**PROVIDED RECORDS:**
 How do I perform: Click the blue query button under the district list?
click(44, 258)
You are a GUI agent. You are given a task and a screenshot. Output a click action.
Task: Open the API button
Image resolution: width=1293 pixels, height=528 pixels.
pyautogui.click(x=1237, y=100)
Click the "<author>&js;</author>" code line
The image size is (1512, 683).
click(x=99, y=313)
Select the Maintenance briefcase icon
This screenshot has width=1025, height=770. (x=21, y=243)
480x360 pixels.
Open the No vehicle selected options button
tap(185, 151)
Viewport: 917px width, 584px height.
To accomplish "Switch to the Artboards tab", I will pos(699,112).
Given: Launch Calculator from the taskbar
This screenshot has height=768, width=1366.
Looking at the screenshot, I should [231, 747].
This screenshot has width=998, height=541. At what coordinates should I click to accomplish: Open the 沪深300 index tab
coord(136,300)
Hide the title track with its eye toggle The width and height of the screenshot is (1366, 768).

**EXERCISE DESCRIPTION:**
Taking the line that contains "Image resolution: width=1293" as the first, reproduce every line through the end of the entries exactly.

**THE ANSWER:**
Image resolution: width=1293 pixels, height=528 pixels.
pyautogui.click(x=1237, y=100)
Click the "<author>&js;</author>" code line
The image size is (1512, 683).
click(x=99, y=313)
Select the Maintenance briefcase icon
This screenshot has width=1025, height=770. (x=21, y=243)
480x360 pixels.
Open the No vehicle selected options button
tap(185, 151)
Viewport: 917px width, 584px height.
To accomplish "Switch to the Artboards tab", I will pos(699,112).
Given: Launch Calculator from the taskbar
This screenshot has height=768, width=1366.
Looking at the screenshot, I should [231, 747].
This screenshot has width=998, height=541. At what coordinates should I click to accomplish: Open the 沪深300 index tab
coord(136,300)
Hide the title track with its eye toggle The width and height of the screenshot is (1366, 768).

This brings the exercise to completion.